What is needed>
Retype every line of the listing below word for word, leaving the pictures out of your copy.
════════
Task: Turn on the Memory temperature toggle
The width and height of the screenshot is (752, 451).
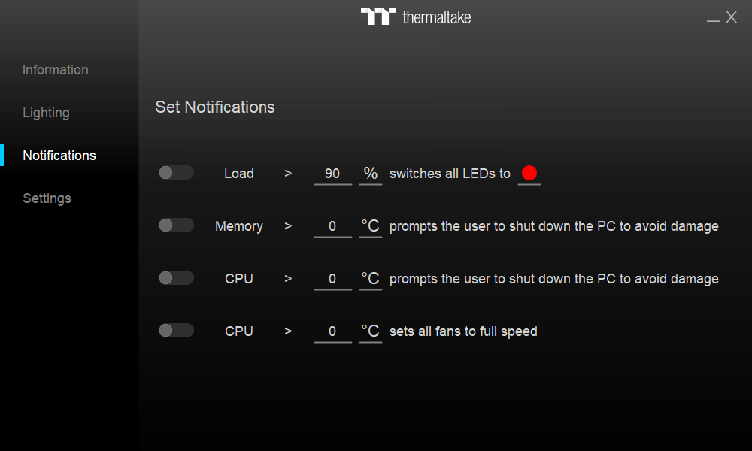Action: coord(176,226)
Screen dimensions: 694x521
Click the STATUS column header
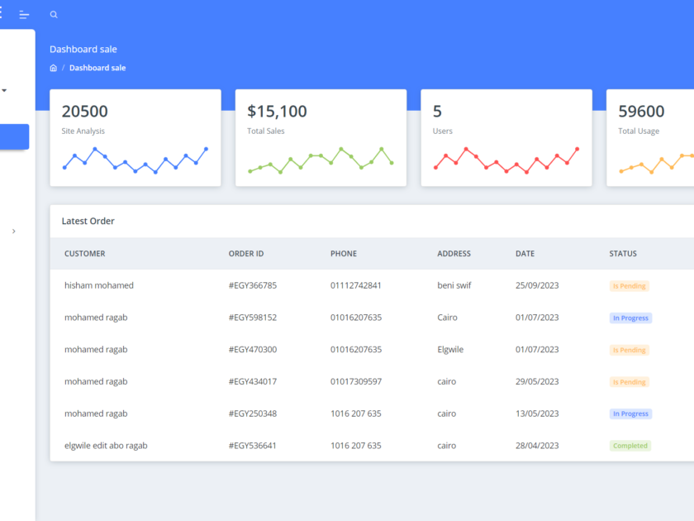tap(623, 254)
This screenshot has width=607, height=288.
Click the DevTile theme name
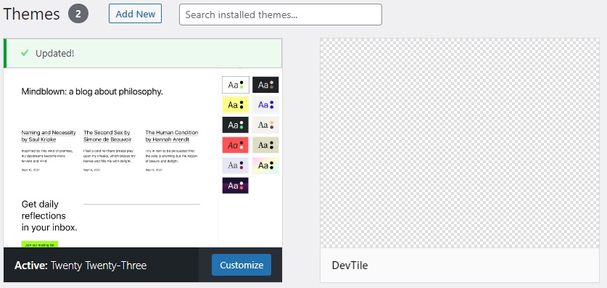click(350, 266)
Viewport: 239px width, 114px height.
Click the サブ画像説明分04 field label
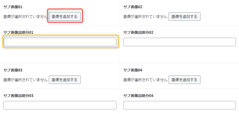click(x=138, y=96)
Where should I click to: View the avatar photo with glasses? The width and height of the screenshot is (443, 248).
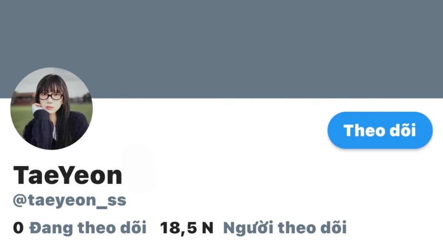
════════
Correct output>
Task: Turn on the Memory temperature toggle
The width and height of the screenshot is (752, 451).
Action: coord(176,226)
Screen dimensions: 694x521
Click the STATUS column header
tap(623, 254)
This screenshot has width=607, height=288.
Click the DevTile theme name
click(350, 266)
Viewport: 239px width, 114px height.
Click the サブ画像説明分04 field label
click(x=138, y=96)
Where should I click to: View the avatar photo with glasses? The width and height of the screenshot is (443, 248).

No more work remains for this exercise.